All photos are Christian Bale by Ellen Von Unwerth, Interview magazine, February 2001.

I had a wonderful time with the Cappy while he was here yesterday and today. I think it will be impossible for me to be in a bad mood for quite a while. Tomorrow I am lunching with Miss D, finally, and I think I should see the Fountainhead soon; he called today but I was busy with my best boy — of all things we were looking at vintage CandyLand boxes online to try to pick out our versions from childhood, because we played kidlet — and spanked her ass like bosses!– but were chagrined by the changes time has wrought in the character designs. The Cappy in particular was very disappointed in the revamp of Queen Frostina.

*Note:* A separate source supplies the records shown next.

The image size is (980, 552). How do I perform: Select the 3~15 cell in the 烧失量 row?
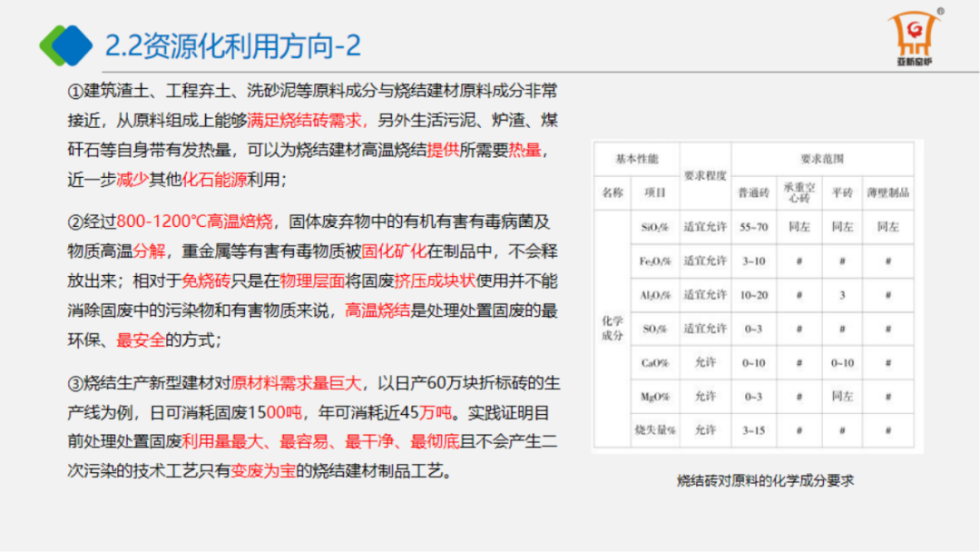point(752,429)
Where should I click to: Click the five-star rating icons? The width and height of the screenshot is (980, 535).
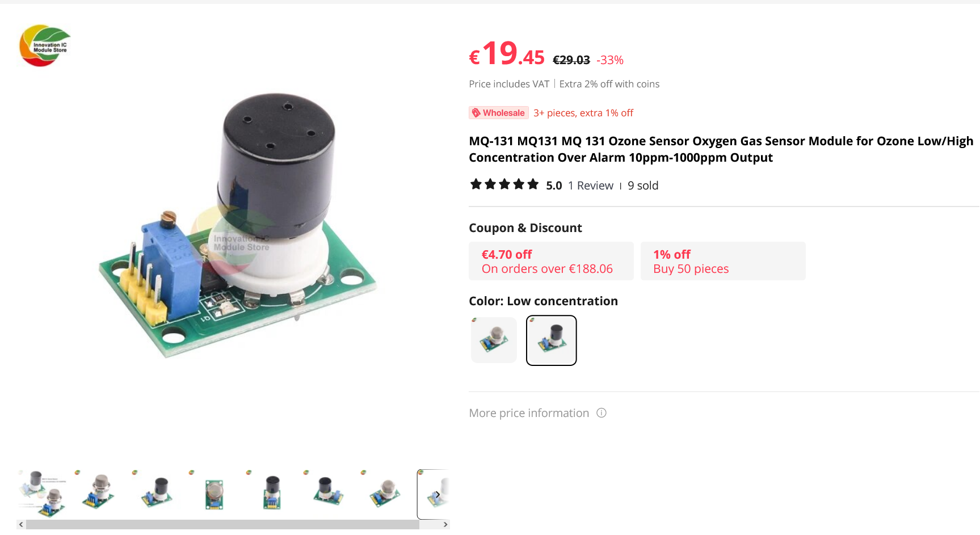pyautogui.click(x=504, y=184)

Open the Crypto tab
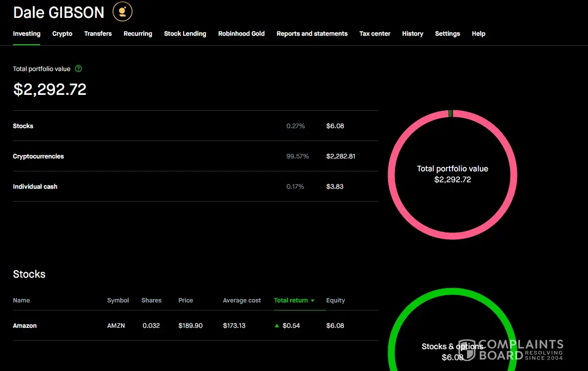click(62, 34)
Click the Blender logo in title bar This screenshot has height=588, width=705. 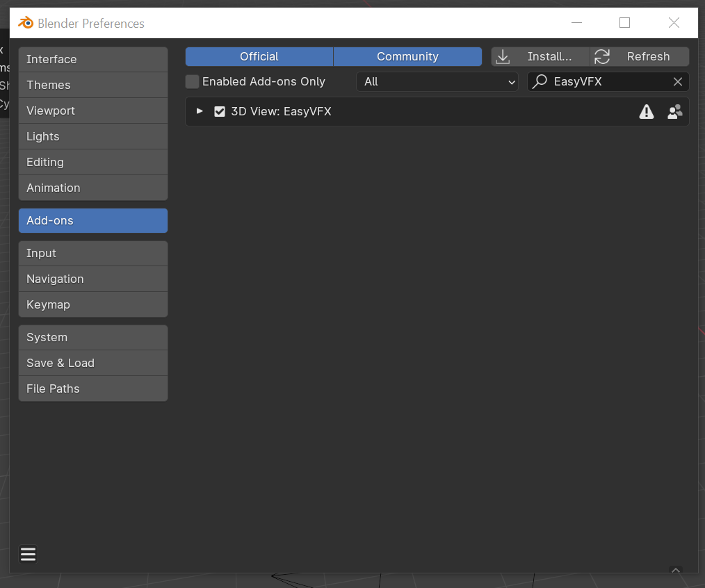(x=26, y=23)
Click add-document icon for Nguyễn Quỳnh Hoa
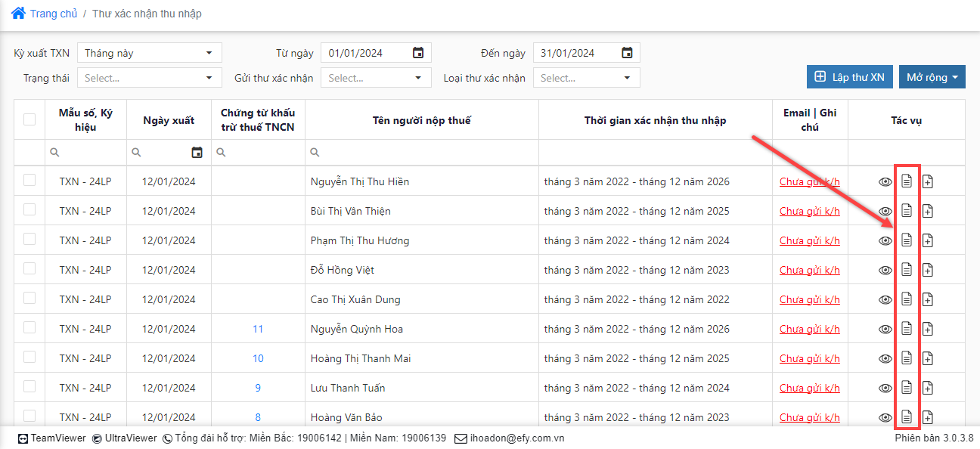This screenshot has width=980, height=449. [928, 329]
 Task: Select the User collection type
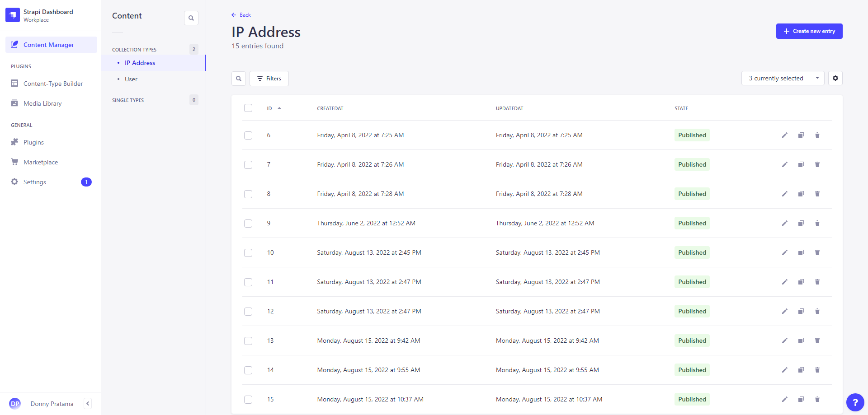coord(131,79)
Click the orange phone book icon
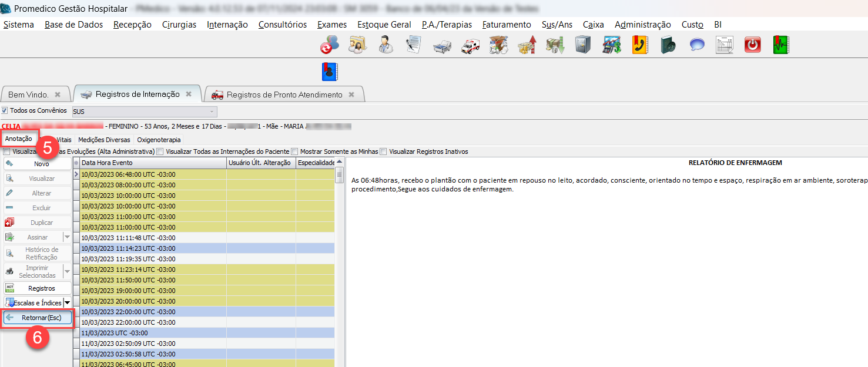 (x=640, y=45)
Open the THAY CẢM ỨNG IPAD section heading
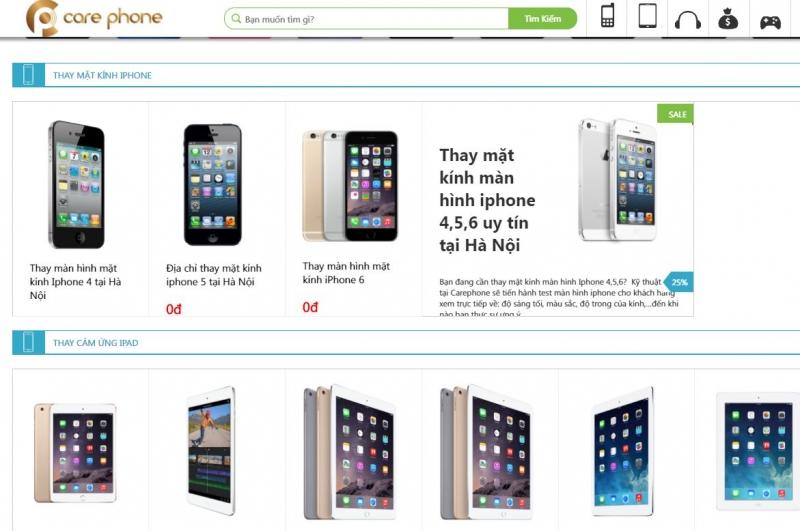 tap(95, 343)
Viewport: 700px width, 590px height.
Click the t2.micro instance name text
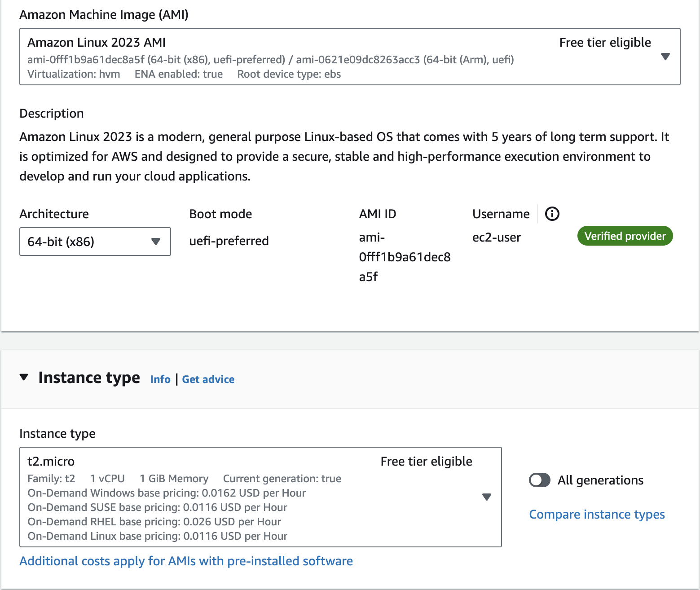pos(51,461)
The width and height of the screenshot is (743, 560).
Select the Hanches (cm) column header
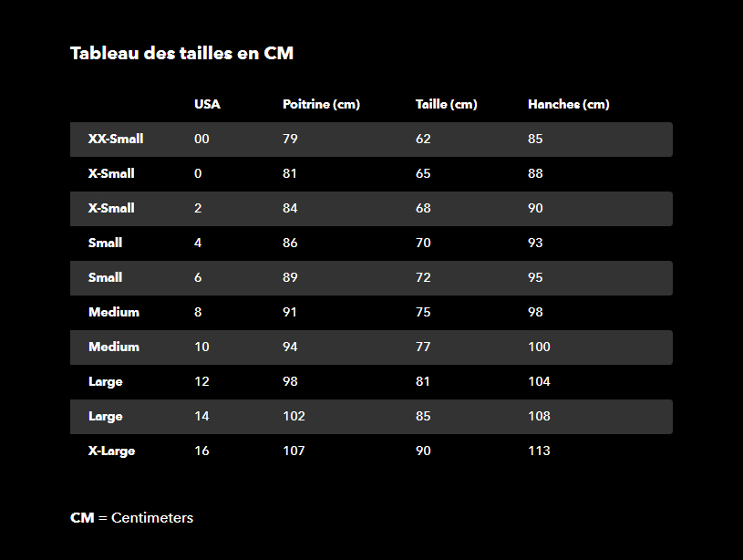pyautogui.click(x=568, y=104)
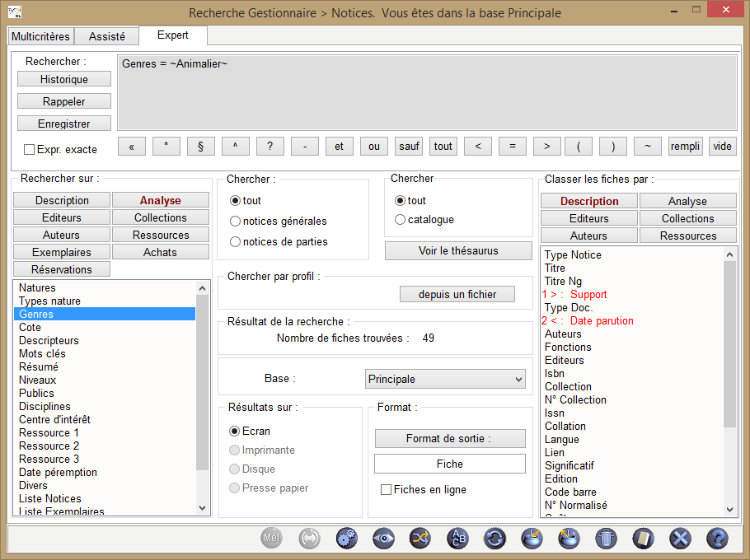Click the trash bin icon
This screenshot has width=750, height=560.
pos(606,539)
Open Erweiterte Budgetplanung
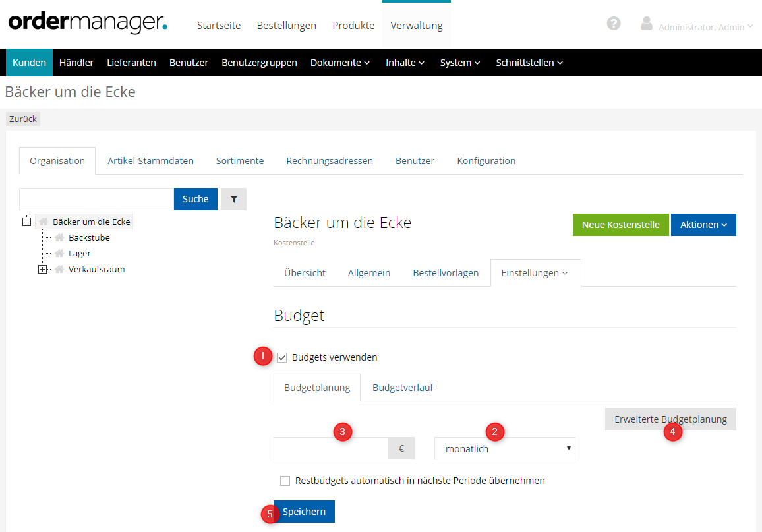762x532 pixels. [670, 419]
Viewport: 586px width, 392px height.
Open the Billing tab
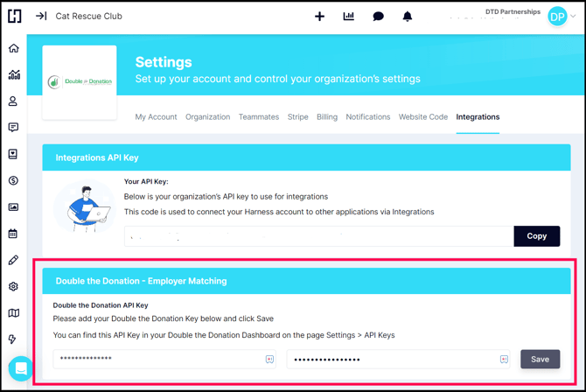(327, 117)
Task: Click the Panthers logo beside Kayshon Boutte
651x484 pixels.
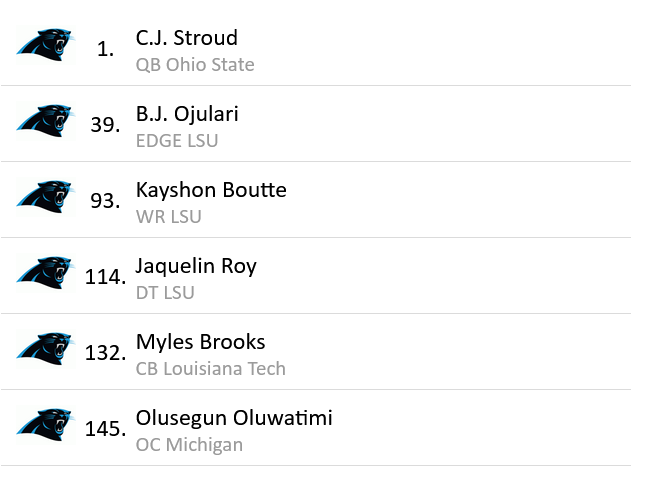Action: [x=45, y=197]
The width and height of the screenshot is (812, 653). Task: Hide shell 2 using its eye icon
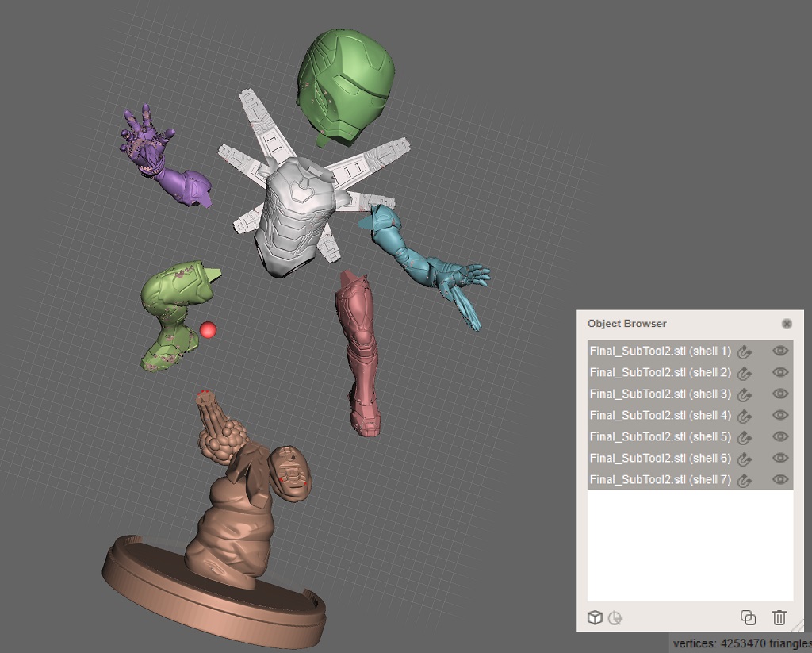(780, 372)
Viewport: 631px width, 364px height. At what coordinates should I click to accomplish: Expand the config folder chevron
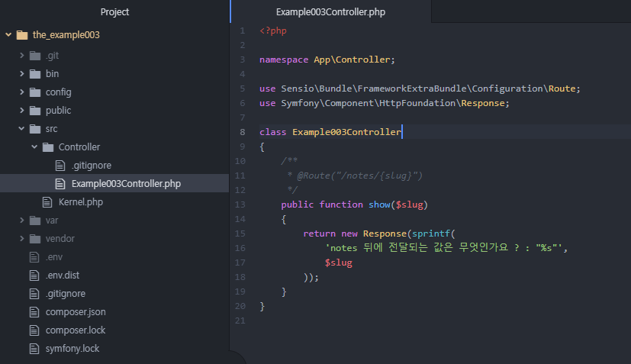pos(21,92)
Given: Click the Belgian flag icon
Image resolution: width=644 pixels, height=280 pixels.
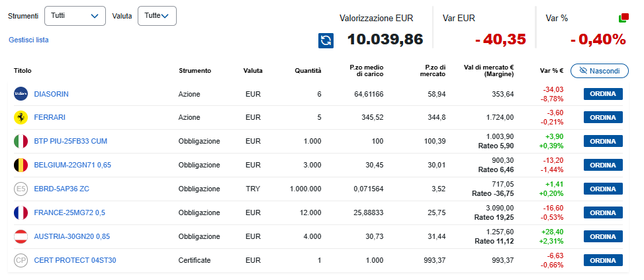Looking at the screenshot, I should click(x=21, y=165).
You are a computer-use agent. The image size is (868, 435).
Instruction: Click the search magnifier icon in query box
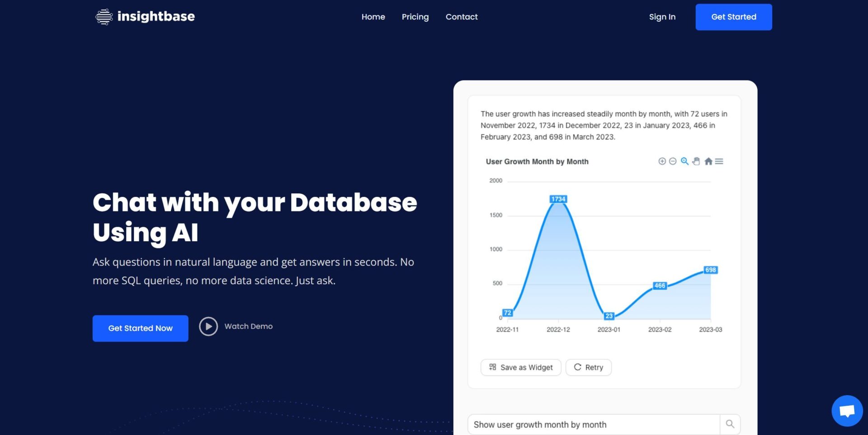click(x=730, y=424)
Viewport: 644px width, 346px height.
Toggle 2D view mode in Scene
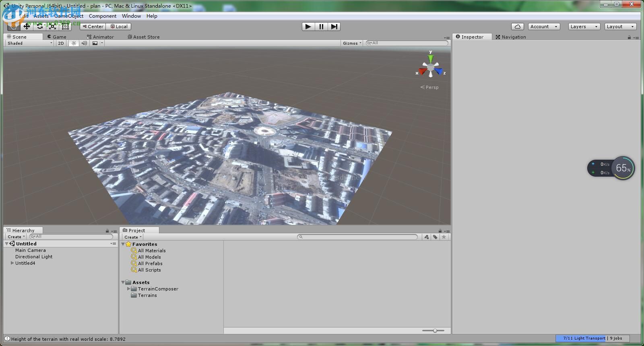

It’s funny: I always forget how ridiculously and simply wonderful it is to just hang out and jabber for hours with the Cappy on end. He really is a brother from another mother. The time truly flies.

Also, this morning while we were driving around a few memory lanes, I called bullshit on a red light after already having sat at it for at least a full minute; I just up and went. Halfway across the incredibly busy intersection I had this horrible adrenaline-charged panic that surged through me shrieking, “Shit! What the fuck am I doing?!” but fortunately I hit the accelerator and hightailed it the rest of the way out of there, to the accompaniment of multiple horns honking — but no one even had to brake, the timing was completely surreal. Thank god. All we can surmise is that, focused on our conversation and lulled by the fact I’d been driving around over an hour, I saw it was briefly clear and atavistically bolted. I do have a well documented lack of patience, so it’s possible!

Between catching up with Miss D tomorrow and trying to rid my computer of a frumious bandersnatch that’s been redirecting me from search results to adware (total folklore), I will probably only be spottily updating the journal. Until then! Salute — I’m off to bed!